На следующий день, 16 декабря, три корабля миновали устье реки, где восставшая команда Диаша вынудила своего капитана повернуть вспять. Теперь они плыли туда, где не плавал ни один европеец, – возможно, вообще никто. Той ночью они легли в дрейф, и беспокойный сон каждого моряка наводняли загадки предстоящих опасностей.
На следующее утро первооткрыватели бодро поплыли вперед, подгоняемые крепким вестом, но вечером ветер сменился на восточный. Кораблям пришлось снова выйти в море, и два дня они как могли старались не потерять из виду сушу. Когда ветер наконец изменился снова, они опять направились к побережью, чтобы определить, где находятся. Вскоре показался знакомый пейзаж: остров, на котором Диаш воздвиг крест, в шестидесяти лигах от того места, где они, по их расчетам, должны были находиться. Сильное, идущее от берега течение оттащило их на половину пути к заливу, который они покинули две недели назад.
Многие матросы были уверены, что корабли натолкнулись на невидимую стену, которая отделяет Восток от Запада. Васко да Гама, чья железная решимость с каждым днем становилась все очевиднее, и слышать об этом не желал. Флотилия взяла прежний курс.

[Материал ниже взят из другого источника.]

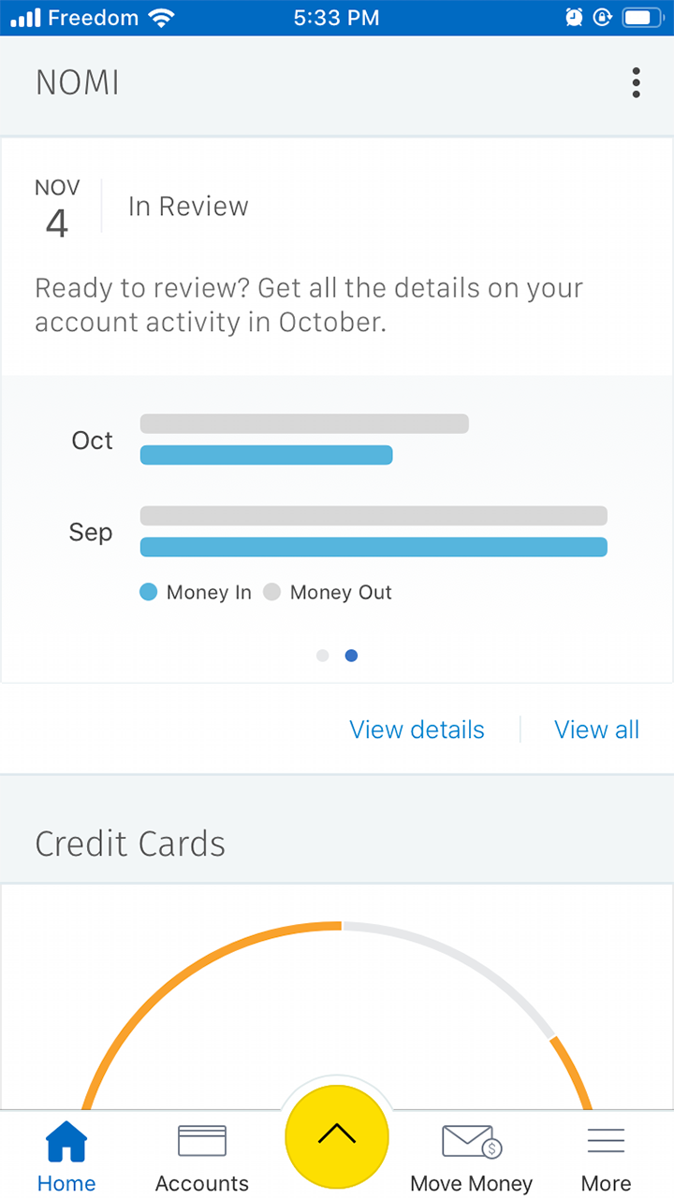
Task: Tap the yellow up-arrow circle button
Action: point(337,1136)
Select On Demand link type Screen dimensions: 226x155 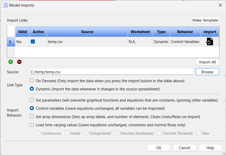click(32, 81)
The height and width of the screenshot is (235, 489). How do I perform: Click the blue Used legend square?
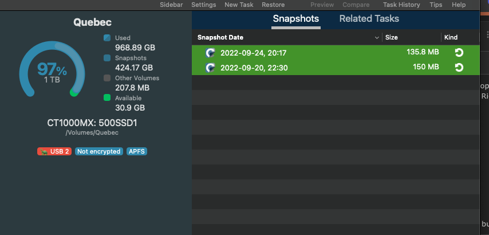tap(107, 38)
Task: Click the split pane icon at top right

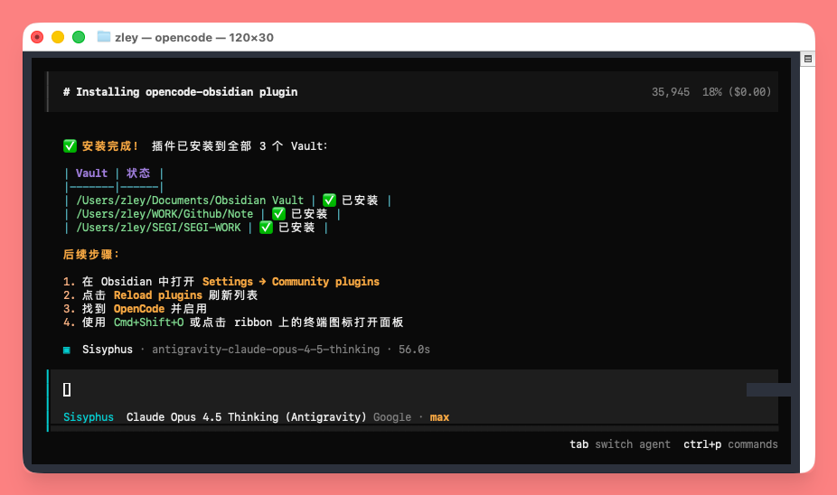Action: point(808,59)
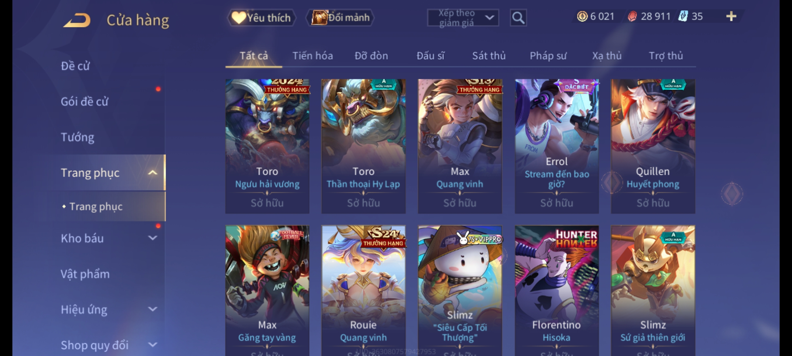Select the Florentino Hisoka skin card
The image size is (792, 356).
(x=557, y=290)

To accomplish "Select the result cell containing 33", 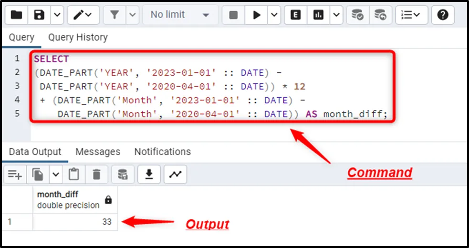I will click(x=75, y=222).
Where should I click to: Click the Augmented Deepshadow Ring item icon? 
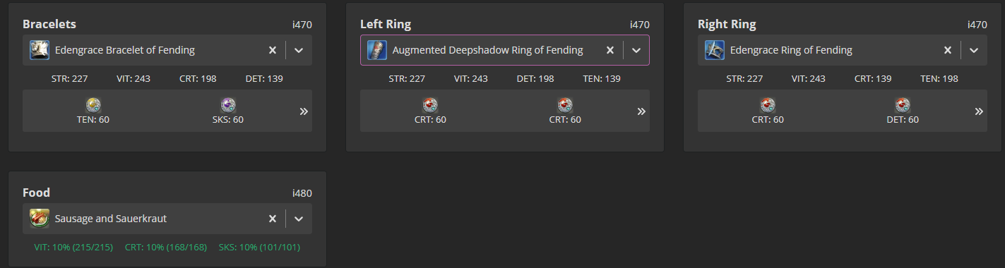pos(377,50)
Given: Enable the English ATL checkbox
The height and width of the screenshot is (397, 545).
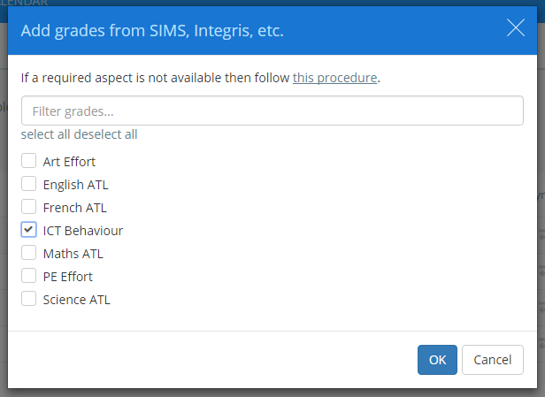Looking at the screenshot, I should [28, 184].
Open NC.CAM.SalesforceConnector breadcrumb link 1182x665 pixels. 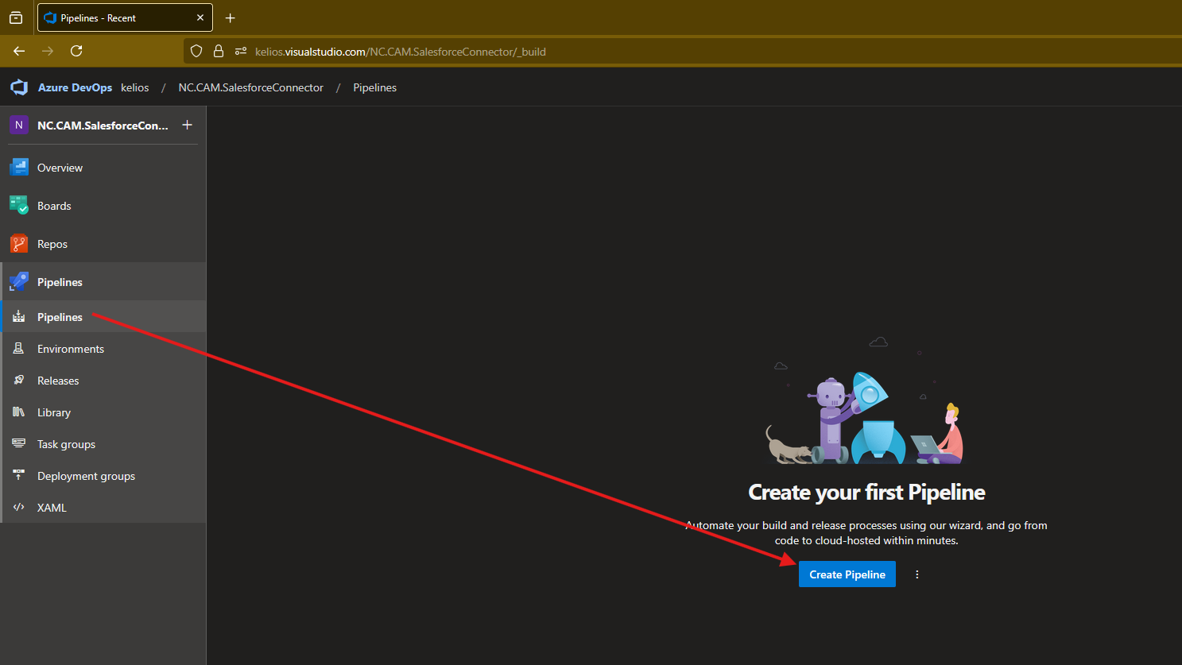(250, 87)
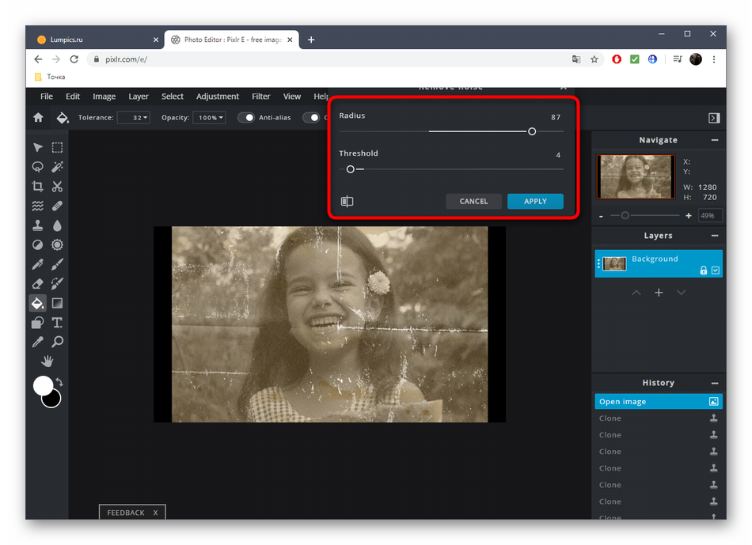
Task: Select the Hand pan tool
Action: click(47, 361)
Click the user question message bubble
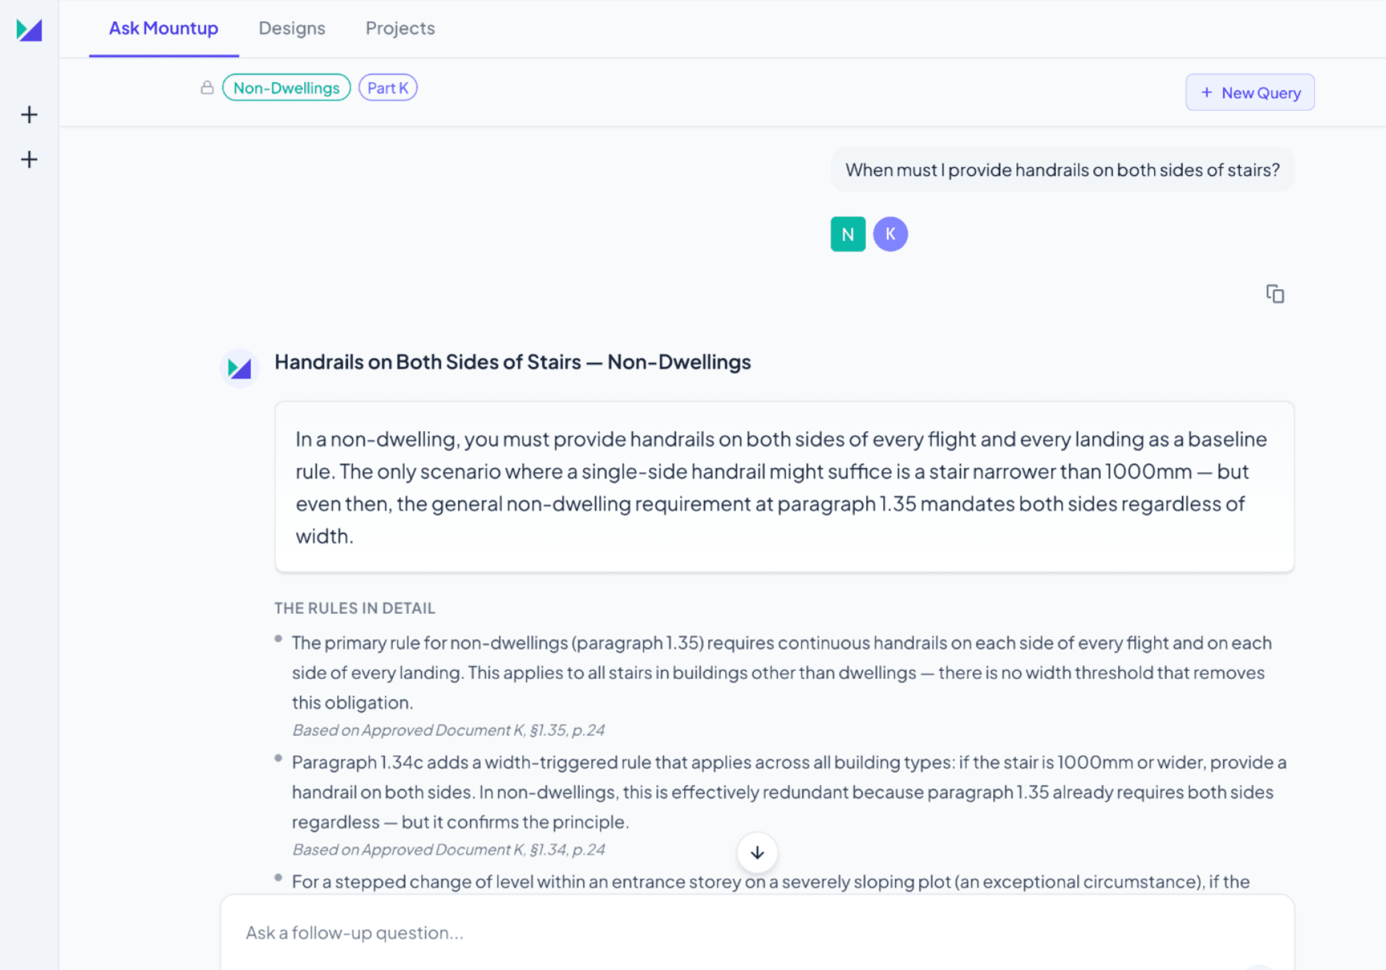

На сей раз крепкий кормовой ветер дул три или четыре дня кряду, и корабли понемногу продвигались против течения.
«Отныне, – записал Хронист, испытавший облегчение не меньшее, чем все остальные, – Господу в милосердии Его было угодно позволить нам продвинуться дальше. Нас не погнало назад снова. Да будет Ему угодно, чтобы так было всегда!» [322]
Теперь они проплывали мимо густых лесов, и чем дальше они продвигались, тем выше тянулись к небу деревья. Штурманы сочли это добрым предзнаменованием. И действительно, берег теперь явно уходил к северу.
После десятилетий поисков и столетий мечтаний первые европейцы, несомненно, вошли в Индийский океан.
Глава 9
Побережье Суахили
Рождество года 1497-го прошло в молитвах перед корабельными алтарями. В честь святого дня первооткрыватели окрестили землю, мимо которой проплывали, Натал [323], но времени на отдых не было. Зарисовки и карты закончились, с этого момента предстояло заполнять чистые листы. Все следовало отмечать и записывать, и наваливались обычные беды – треснувшая мачта, порвавшийся якорный канат, противный ветер, – которые еще более замедляли ход. Хуже всего было то, что питьевая вода почти закончилась, и кокам приходилось варить солонину в соленой морской воде – с тошнотворным результатом. Необходимость причалить становилась все более насущной.